— What the task asks —
Nothing but a number should be given: how many lines in the listing contain the word "agent".

— Data shown —
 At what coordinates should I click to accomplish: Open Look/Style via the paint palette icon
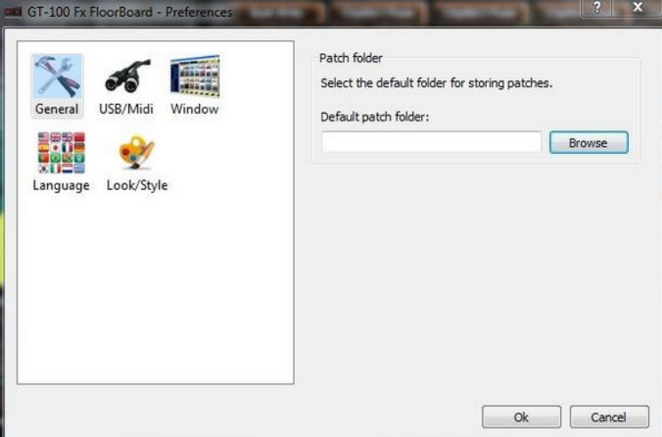[136, 152]
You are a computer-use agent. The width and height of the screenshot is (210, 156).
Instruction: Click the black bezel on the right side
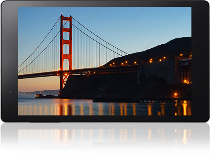pos(200,62)
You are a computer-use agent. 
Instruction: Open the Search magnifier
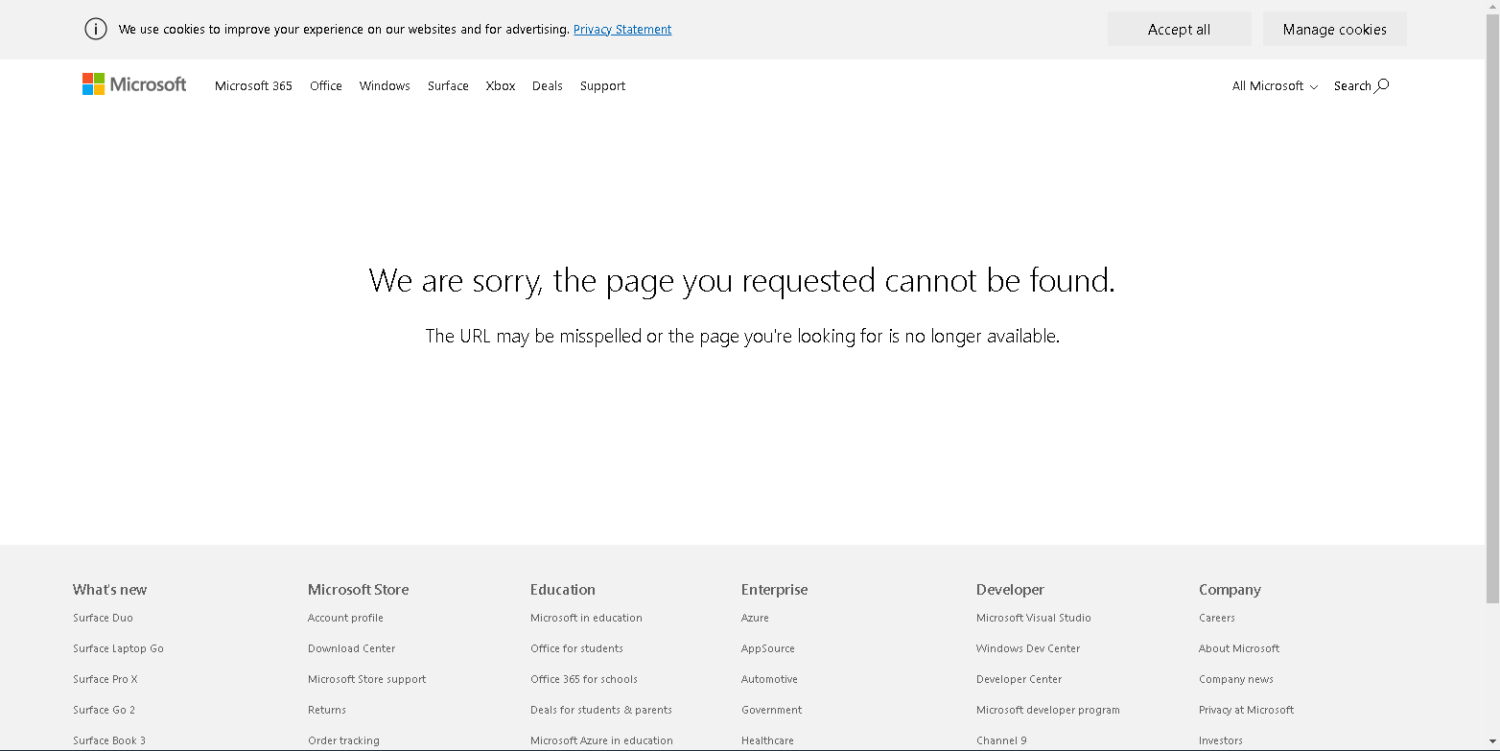pyautogui.click(x=1381, y=85)
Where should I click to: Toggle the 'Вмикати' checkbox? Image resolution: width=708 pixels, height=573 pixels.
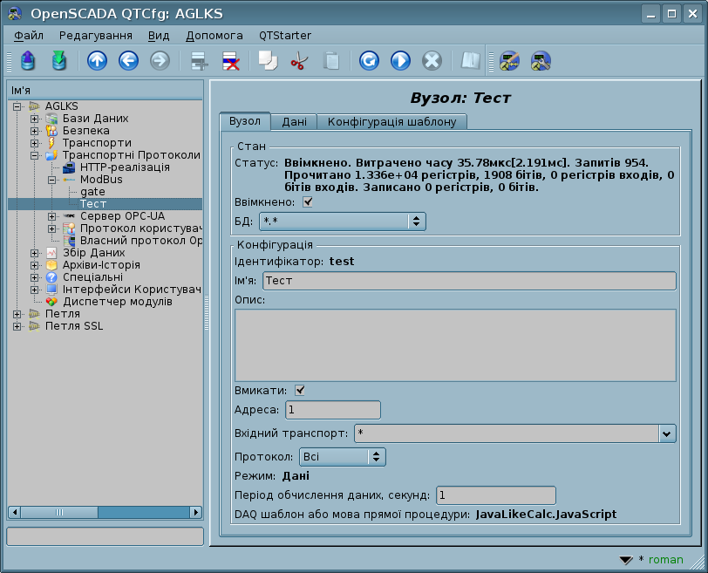pyautogui.click(x=301, y=390)
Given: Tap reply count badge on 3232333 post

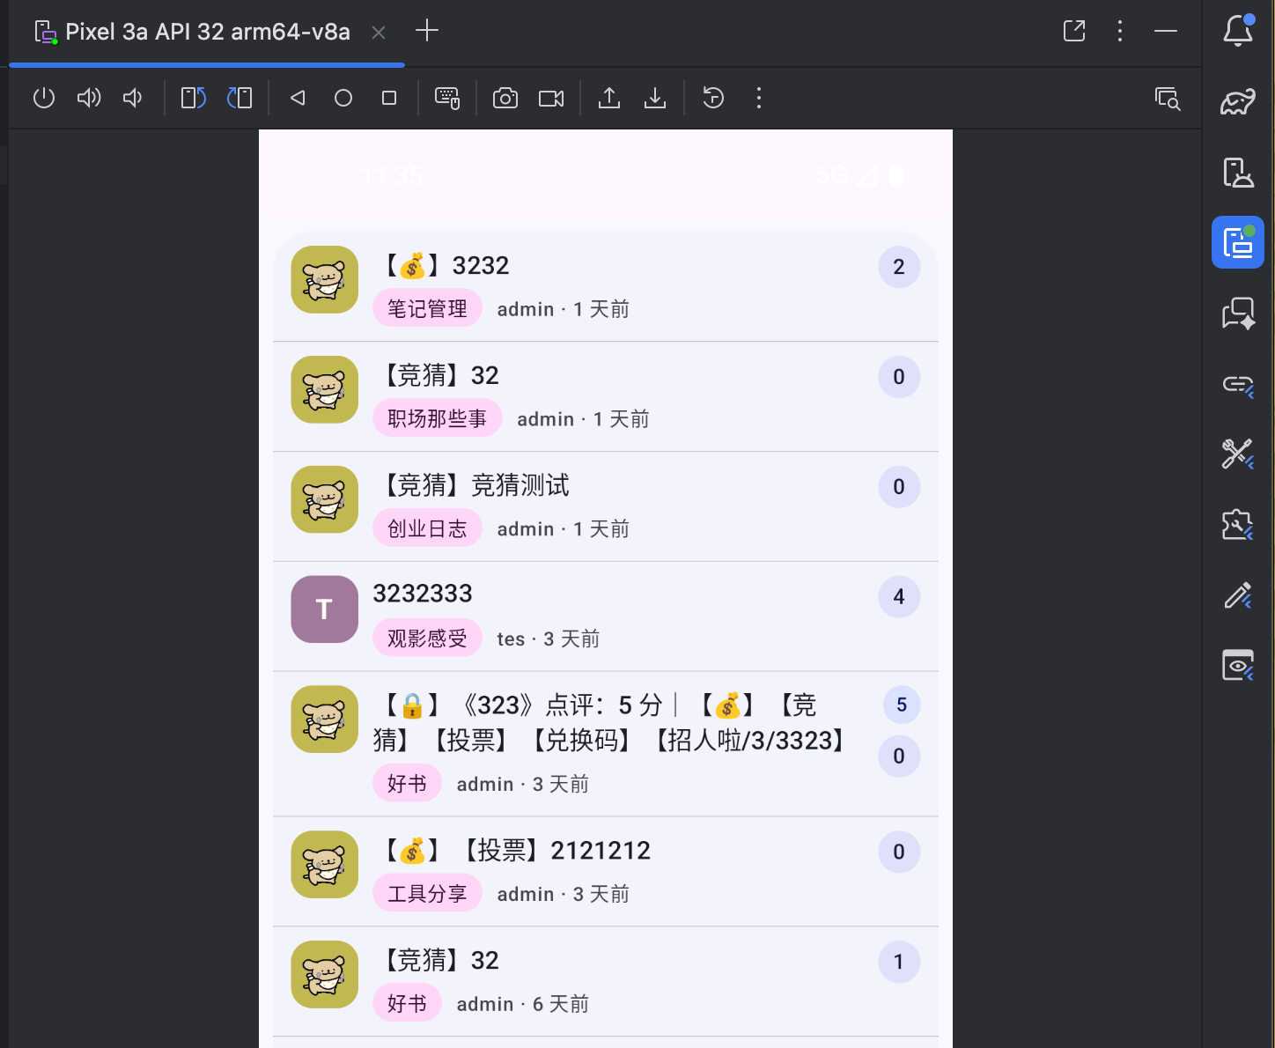Looking at the screenshot, I should tap(898, 597).
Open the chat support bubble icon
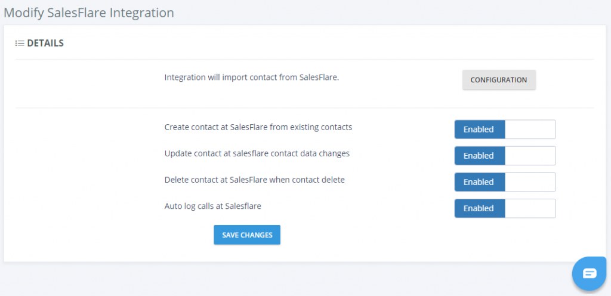Viewport: 611px width, 296px height. coord(589,273)
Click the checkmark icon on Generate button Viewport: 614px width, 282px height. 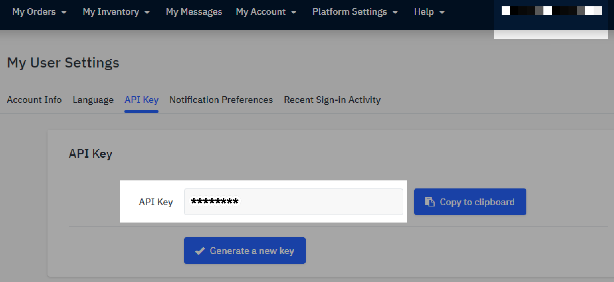pyautogui.click(x=200, y=251)
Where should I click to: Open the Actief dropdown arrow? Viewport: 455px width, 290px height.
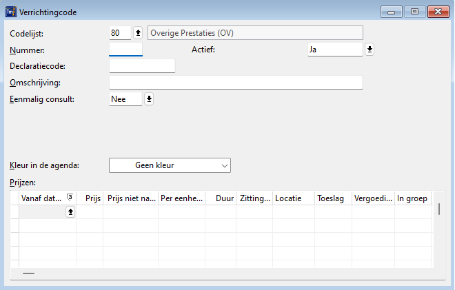370,50
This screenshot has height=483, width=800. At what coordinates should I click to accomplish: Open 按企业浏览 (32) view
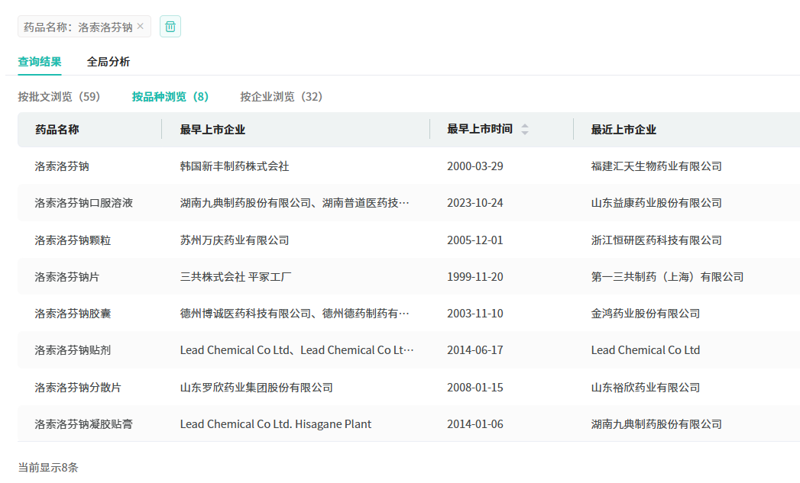point(281,97)
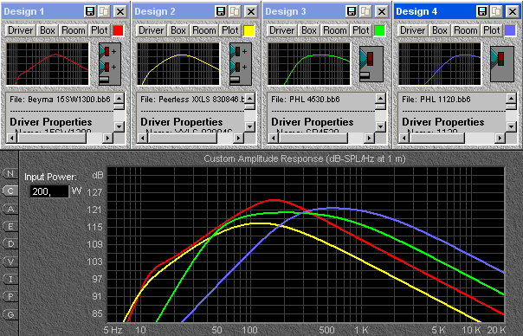Click the copy icon in Design 2 title bar

coord(235,11)
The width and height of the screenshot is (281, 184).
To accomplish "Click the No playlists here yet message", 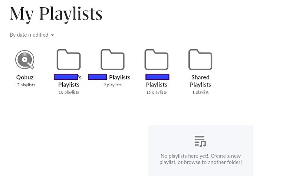I will [x=200, y=159].
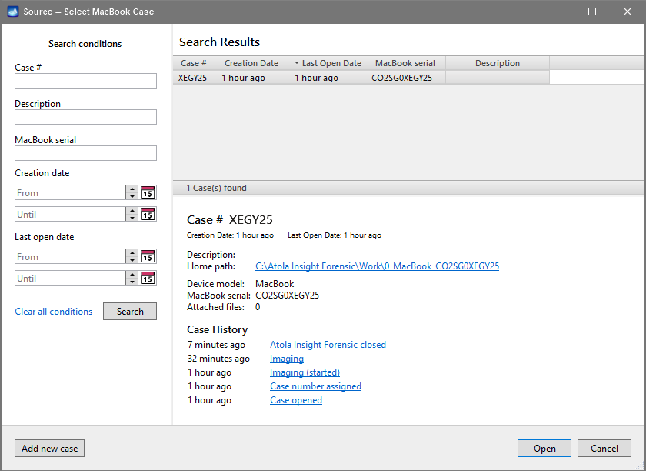Open calendar for Creation date From
This screenshot has height=471, width=646.
(x=148, y=193)
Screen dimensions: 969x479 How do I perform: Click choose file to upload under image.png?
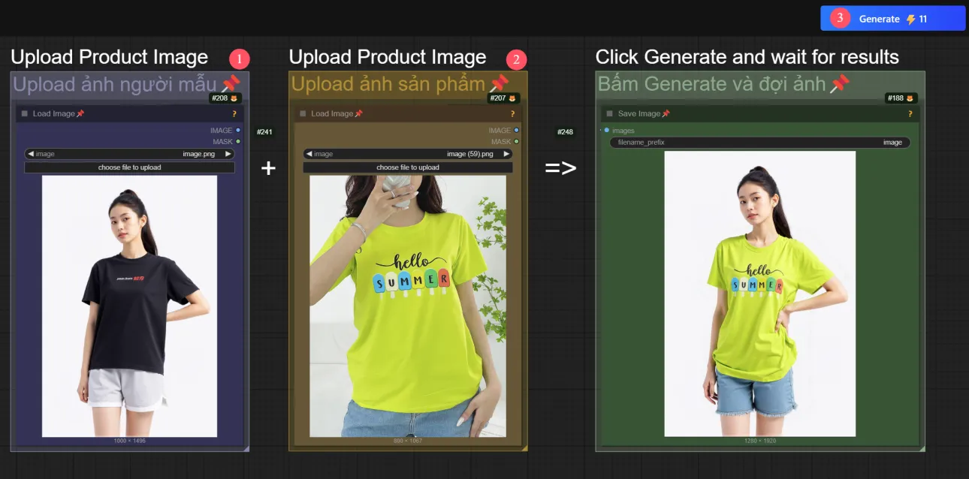pos(129,167)
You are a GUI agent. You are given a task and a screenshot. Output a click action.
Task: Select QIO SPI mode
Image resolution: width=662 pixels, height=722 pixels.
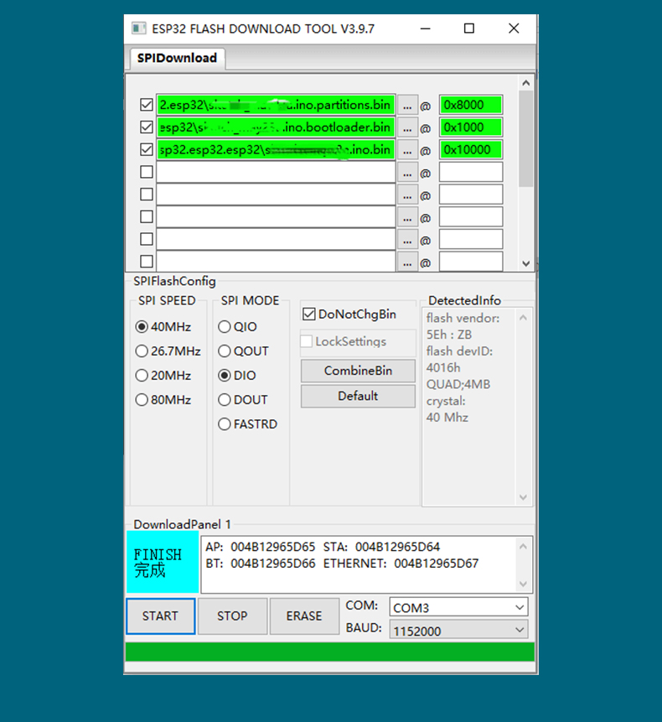click(x=225, y=327)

— Answer to the exercise —
3